_ПИСЬМЕННОЕ ЗАДАНИЕ A_
Когда, согласно фрагменту, произошло наводнение в Петербурге, изображенное Пушкиным?

_ИСХОДНЫЙ ФРАГМЕНТ_
..............................

Эта моя статья касается лишь узкого аспекта символического многообразья поэмы. По моему мнению, изображение Пушкиным наводнения, которое произошло в Петербурге 7 ноября 1824 года, его образ разбушевавшейся Невы, затопившей град Петров, есть не что иное как символ грядущего (с точки зрения поэта) события, которое тоже произойдет в Петрограде (Пушкин в одном месте поэмы тоже называет столицу империи этим нехарактерным для своей эпохи именем, которое ей будет дано в начале ХХ века) и тоже 7 ноября (но по новому стилю). И это – Октябрьская (на Западе ее называют Ноябрьской) революция.

3

Поэма, как известно, начинается с признания в любви к Петру Великому и его детищу – Петербургу (Петрограду). Сначала мы видим фигуру царя, который стоит на безлюдном берегу, где только

Чернели избы тут и там,
Приют убого чухонца –

и мечтает заложить здесь город, который станет столицей нового Российского государства. Этому городу суждено стать «окном в Европу», через которое в Россию, по убеждению Петра, застывшую в средневековом сне, хлынут все блага европейского Просвещения –

все флаги в гости будут к нам –

и в то же время этот город защитит молодое государство от амбиций высокомерного европейского империализма:

отсель грозить мы будем шведу ˂…˃
Ногою твердой стать при море.

Затем фантазия автора переносит нас на 100 лет вперед, в начало ХIХ века, эпоху, современную для поэта, и мы уже видим осуществленную мечту Петра – вознесшиеся над рекой мосты, сады, гранит, в который закована река. И Пушкин восхищенно говорит о своей любви к «творению Петра» и желает этому городу стоять

Неколебимо как Россия!

И мы понимаем, что Петербург – это метафора петровской империи, что поэт восхищен этим «государством Просвещения», возведенным по лекалам Лейбница и Вольфа на финских болотах «венценосным плотником». И тут же в стройной речи поэта, как бы подражающей стройной строгости петербургских улиц и зданий, начинают чувствоваться нотки страха, неуверенности:

Вражду и плен старинный свой
Пусть волны финские забудут
И тщетной злобою не будут
Тревожить вечный сон Петра.

Открывается тема стихии. Река, скованная гранитом, пытается вырваться наружу, сломать ограждения, погубить тот город, который построил ее укротитель и повелитель Петр. Начинается наводнение 7 ноября.

Плеская шумною волной
В края своей ограды стройной,
Нева металась, как больной…

А затем мы видим настоящий мятеж хтонических сил, столетия дремавших, будучи скованными державной оградой:

Погода пуще свирепела,
Нева вздувалась и ревела.

Наконец наступает кульминация:

И вдруг, как зверь остервенясь,
На город кинулась!

Теперь поэт уже и не скрывает отсылки к народному бунту, к тому, что бурные волны лишь прозрачная метафора мятежников, захватывающих город, что само наводнение – символ народного мятежа, восстания разбойников, новой крестьянской войны:

Осада! Приступ! Злые волны,
Как воры, лезут в окна.

..............................

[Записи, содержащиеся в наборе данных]
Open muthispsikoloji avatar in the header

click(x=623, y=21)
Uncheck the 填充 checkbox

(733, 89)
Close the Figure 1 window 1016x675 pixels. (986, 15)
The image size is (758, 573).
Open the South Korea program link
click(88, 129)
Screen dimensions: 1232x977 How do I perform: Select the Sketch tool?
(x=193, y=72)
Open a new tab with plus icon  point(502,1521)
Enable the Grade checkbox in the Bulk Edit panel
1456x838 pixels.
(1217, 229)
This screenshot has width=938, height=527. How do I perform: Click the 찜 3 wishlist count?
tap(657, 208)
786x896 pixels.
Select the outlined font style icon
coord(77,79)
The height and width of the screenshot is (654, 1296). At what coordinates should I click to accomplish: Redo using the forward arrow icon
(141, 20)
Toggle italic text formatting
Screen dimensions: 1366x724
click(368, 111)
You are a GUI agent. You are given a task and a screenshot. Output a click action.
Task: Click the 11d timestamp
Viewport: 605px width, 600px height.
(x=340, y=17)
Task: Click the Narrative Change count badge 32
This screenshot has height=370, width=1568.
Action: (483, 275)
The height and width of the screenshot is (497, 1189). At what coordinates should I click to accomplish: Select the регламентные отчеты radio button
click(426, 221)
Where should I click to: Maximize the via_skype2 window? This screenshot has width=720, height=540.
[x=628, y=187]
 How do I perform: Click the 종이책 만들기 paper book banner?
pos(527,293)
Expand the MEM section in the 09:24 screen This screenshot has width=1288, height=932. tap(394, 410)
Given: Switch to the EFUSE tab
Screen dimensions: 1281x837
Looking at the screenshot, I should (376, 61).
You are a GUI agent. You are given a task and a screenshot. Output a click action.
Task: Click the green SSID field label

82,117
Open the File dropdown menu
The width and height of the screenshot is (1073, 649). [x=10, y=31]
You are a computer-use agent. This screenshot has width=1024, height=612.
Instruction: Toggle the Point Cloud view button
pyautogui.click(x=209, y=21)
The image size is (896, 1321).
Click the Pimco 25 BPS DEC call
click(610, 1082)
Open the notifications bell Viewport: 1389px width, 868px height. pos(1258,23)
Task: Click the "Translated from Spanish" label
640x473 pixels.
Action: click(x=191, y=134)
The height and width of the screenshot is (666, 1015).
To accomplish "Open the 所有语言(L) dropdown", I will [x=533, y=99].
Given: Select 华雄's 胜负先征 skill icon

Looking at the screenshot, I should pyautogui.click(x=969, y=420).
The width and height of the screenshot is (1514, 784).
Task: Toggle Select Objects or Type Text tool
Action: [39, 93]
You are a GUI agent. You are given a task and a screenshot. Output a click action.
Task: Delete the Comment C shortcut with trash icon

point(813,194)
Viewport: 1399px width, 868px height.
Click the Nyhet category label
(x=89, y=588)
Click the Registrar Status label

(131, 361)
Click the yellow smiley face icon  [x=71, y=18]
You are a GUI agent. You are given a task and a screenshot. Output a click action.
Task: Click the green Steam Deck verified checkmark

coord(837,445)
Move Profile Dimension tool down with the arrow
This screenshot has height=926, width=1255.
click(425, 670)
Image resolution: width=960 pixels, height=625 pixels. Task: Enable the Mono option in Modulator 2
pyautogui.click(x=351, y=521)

..............................

_ПИСЬМЕННОЕ ЗАДАНИЕ B_
Выведите без изменений строки листинга от самого начала до строки с «(1217, 229)» включительно.

_ПОЛНЫЙ ОТВЕТ A_
7 ноября 1824 года.

_ПОЛНЫЙ ОТВЕТ B_
Open muthispsikoloji avatar in the header

click(x=623, y=21)
Uncheck the 填充 checkbox

(733, 89)
Close the Figure 1 window 1016x675 pixels. (986, 15)
The image size is (758, 573).
Open the South Korea program link
click(88, 129)
Screen dimensions: 1232x977 How do I perform: Select the Sketch tool?
(x=193, y=72)
Open a new tab with plus icon  point(502,1521)
Enable the Grade checkbox in the Bulk Edit panel
1456x838 pixels.
(1217, 229)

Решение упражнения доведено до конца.